Growth has continued throughout the year, with several individual newspapers—both national publications and large regional dailies—breaking the six-figure digital subscription mark, according to published accounts.
Among the numbers cited by publicly-held newspaper companies in their second-quarter results:
– Gannett Co.: Reported 59.5 percent year-over-year growth in digital-only subscriber volumes, now totaling nearly 290,000.
– McClatchy: Grew digital-only subscribers to 91,000, up 13.8 percent from 1Q 2016.
– New York Times Co.: Added 93,000 net digital-only subscriptions, a 69 percent increase in growth compared to 2Q 2016. Digital-only Times subscriptions now exceed 2.33 million.
– tronc, Inc.: Reported 220,000 digital-only subscribers in 2Q 2017, up 89 percent year-over-year. The company attributes its 2 percent increase in circulation revenue in part to digital-only subscribers.
– The Washington Post: Disclosed in late September that it had more than 1 million paying digital-only subscribers.
“Recent success appears to be a mix of increasingly compelling news content and a growing acceptance among consumers to pay for news content, along with the well-publicized post-election growth in demand for trusted, credible news brands,” says John Murray, News Media Alliance’s vice president for audience development. “We also believe that increased expertise at marketing digital subscriptions has contributed to this success. This, along with content that engages readers, are areas where newspaper publishers can have a direct impact in continuing the recent momentum.”
Matt Lindsay President of Mather Economics, agrees. “The product offerings have evolved,” he says. “More publishers are moving away from intrusive advertising models and investing in the user experience, particularly on mobile devices, in a bid to improve engagement, and indirectly, conversion rates.”
Newspaper publishers also are deploying increasingly sophisticated strategies to target potential digital subscribers.
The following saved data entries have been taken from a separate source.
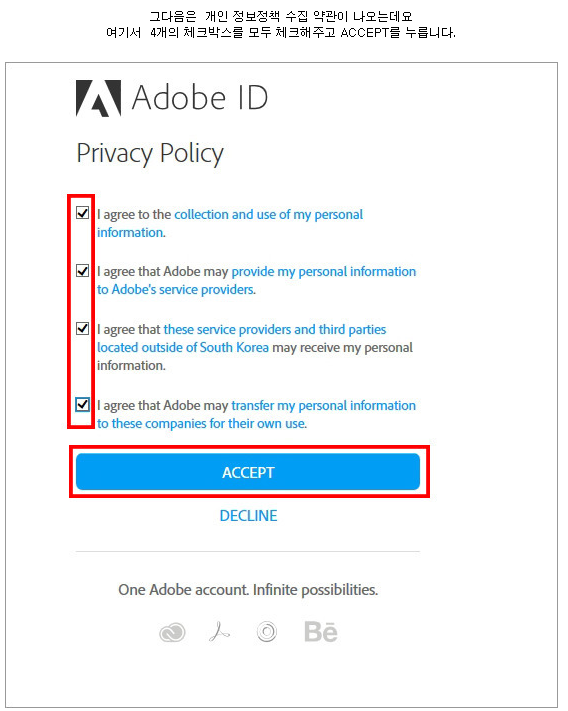Open "to Adobe's service providers" link

coord(176,290)
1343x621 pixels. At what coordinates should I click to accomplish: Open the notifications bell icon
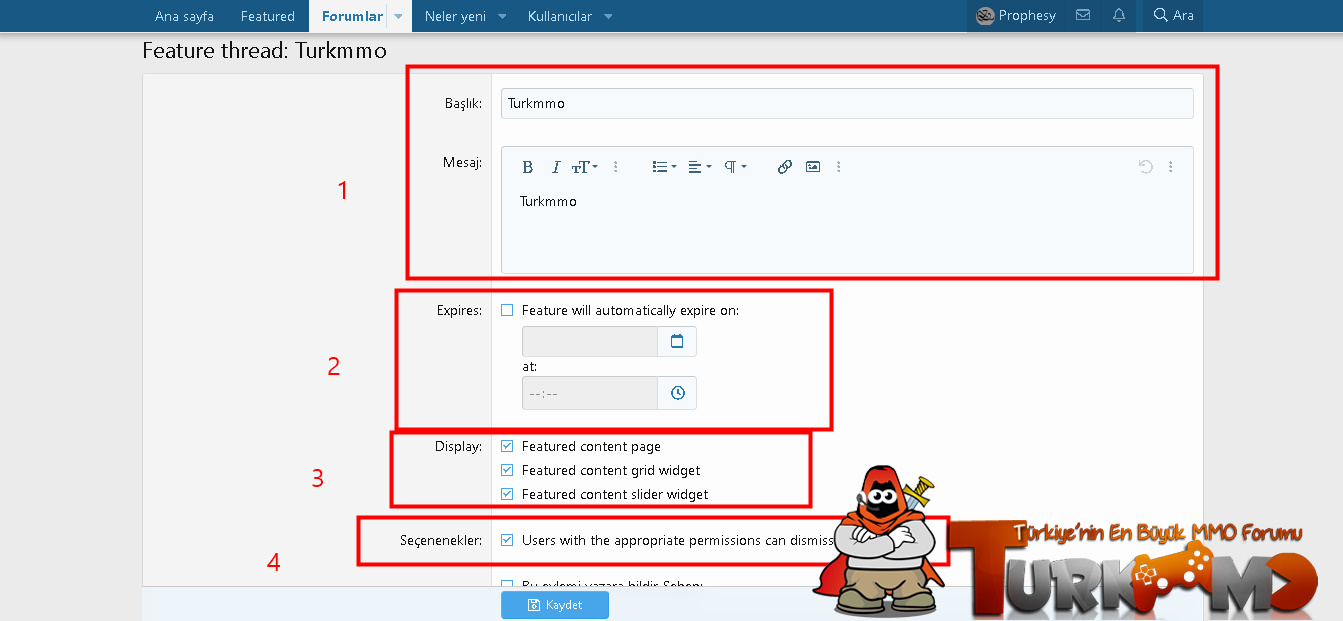coord(1119,16)
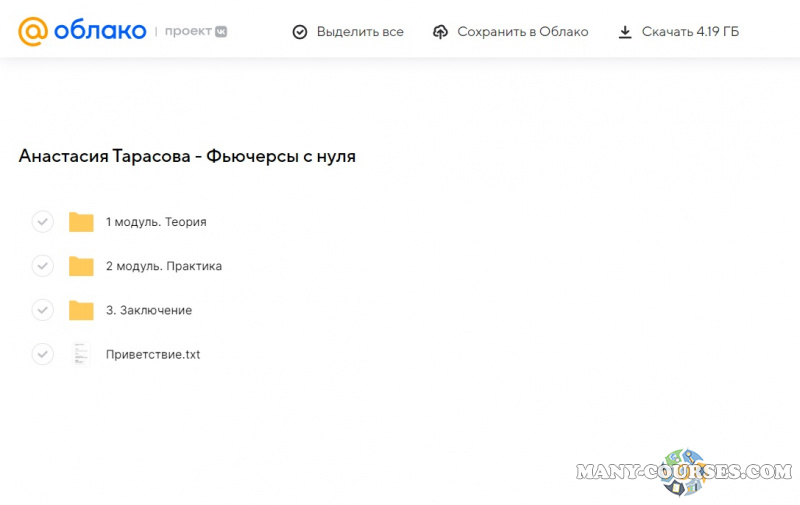The height and width of the screenshot is (505, 800).
Task: Click the cloud upload icon in toolbar
Action: (441, 32)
Along with running conversion campaigns on their sites promoting the importance of local news (“It’s worth knowing what’s going on,” “Support quality journalism” and “Knowledge is eye-opening” are among the slogans now found in newspaper campaigns), more publishers are beginning to divide their digital audiences into segments and target subscription offers based on their interests.
To help document the essential elements for success with digital subscription revenue, the Alliance recently conducted a webinar describing efforts by two publishers to grow—and sustain—paid digital subscriptions. The Alliance will publish a paper detailing these strategies in more detail later this fall. Two of the key strategies include:
– Identifying—and segmenting—audience. Publishers are finding ways to identify different types of readers, such as sports enthusiasts, snowbirds, or local news junkies, and target offers and premium products to them based on those specific interests.
First, it’s important to realize that digital-only users don’t always look like the current subscriber base. “Our current subscription base is mostly print subscribers, which is a very different audience from digital,” says Kelli Dakake, senior manager of digital subscription sales for Cox Media Group. “Targeting lookalikes doesn’t work as well when switching from one medium to another.”
Existing analytics solutions are generally “designed to track advertising audiences and not reading audiences,” says Lindsay. While more sophisticated tools are entering the market, publishers can begin with simple data-collection objectives, such as encouraging online users to subscribe to newsletters and enabling features if they register, “to get in the mindset of collecting data about their audience and making them known,” Lindsay says.
– Minimizing churn. As on the print side, reducing the number of stops is crucial to sustaining digital revenue. While the physical delivery problems that can exacerbate print non-renewals are less of an issue online, shifting from a low introductory offer to higher price points can contribute to digital churn. Some publishers are experimenting with different pricing points to address this issue. Numerous publishers also have introduced loyalty programs that offer premium subscribers access to exclusive content or other offerings to foster engagement over time. The goal, says Dakake, is to “surprise and delight our loyal subscribers to keep them happy and make sure they’re getting what they pay for and what they want.”